Recent global debates, including the controversial wall proposed in the United States to curb migration, have shown how explosive the subject can be.
But border security challenges are not unique to the global north.
They remain an urgent concern across the global south, including right here in Sub-Saharan Africa.
It was against this backdrop that a Nigerian general, reflecting on the spread of jihadist violence in West Africa, suggested that Nigeria should urgently consider constructing a fence along its borders. He cited (unverified) US statistics claiming that border walls greatly reduce illegal migration.
His comments, shared on a platform I belong to, triggered instant reactions.
While one person acknowledged the painful reality of insecurity and expressed sympathy for the general’s suggestion, the overwhelming majority—including several senior generals—condemned the proposal as colonial, divisive, and potentially dangerous.
They argued that such ideas deepen Africa’s historic fragmentation and threaten ECOWAS principles of free movement.
My own criticisms of colonialism and the 1884 Berlin Conference’s arbitrary partitioning of Africa are well known.
I agree that physical walls perpetuate these partitions.
However, I believe we should pay even greater attention to the invisible walls—the ones built in our minds and embedded in international systems—that continue to hinder Africa’s development.
The Invisible Walls We Forget to See
Walls we forget to see
The first wall was not made of bricks or barbed wire. It was the mental and political barrier created when Africa was carved up in Berlin.
That wall sits deep in our consciousness, shaping our identities, our policies, and our relations with our neighbours. It has also been reproduced in countless international instruments, norms, and practices—too many to recount here.
Drawing on insights from feminist theory and critical race studies, I argue that abstract structures of discrimination are often more enduring than physical ones. Unlike concrete walls, which provoke immediate protests and media attention, abstract forms of exclusion camouflage themselves as normal, necessary, or even beneficial.
When leaders erect physical walls, the outrage is swift and visible.
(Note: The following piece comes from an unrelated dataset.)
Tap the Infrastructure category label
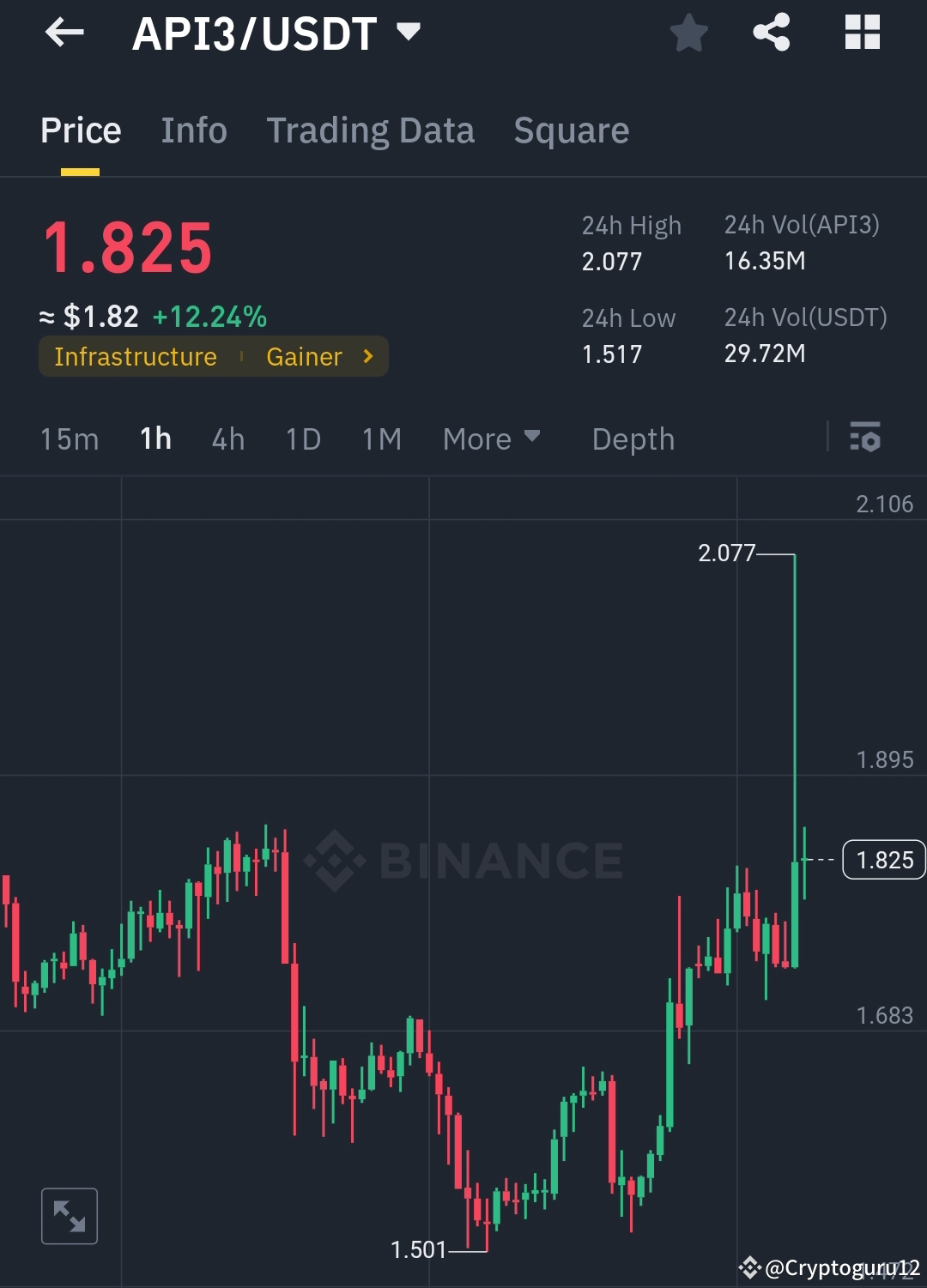This screenshot has height=1288, width=927. click(135, 355)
Former US President Donald Trump’s wall is a perfect example.
Yet when exclusion is embedded in visa regimes, international norms, institutional “rules of appropriateness,” or seemingly neutral global systems, it persists quietly and unchallenged.
These are the walls that restrict opportunity, limit mobility, and sustain global inequalities—but because they appear mundane, they attract little scrutiny.
Feminist and critical race theorists have long highlighted this stealthy form of discrimination: the way ordinary, everyday structures reproduce inequality while portraying themselves as reasonable and inevitable.
Abstract more Dangerous
Abstract structures endure precisely because they are not dramatic.
They do not appear on the evening news.
They are woven into policies, customs, and bureaucracies that appear harmless but quietly disadvantage the marginalised.
When issues fade from public attention, they persist.
When they gain attention, they attract resistance and reform.
That is why placing discrimination in the abstract has been one of the most effective methods of perpetuating structural inequality.
This logic extends far beyond migration or borders.
Consider how society treats crime: a young man who steals a mobile phone faces swift punishment and public condemnation.
Yet someone who embezzles millions from state resources—often in collusion with political elites—can pay lawyers to defend them and may escape meaningful consequences.
The man with a knife is labelled ruthless; the one with a pen is praised as respectable.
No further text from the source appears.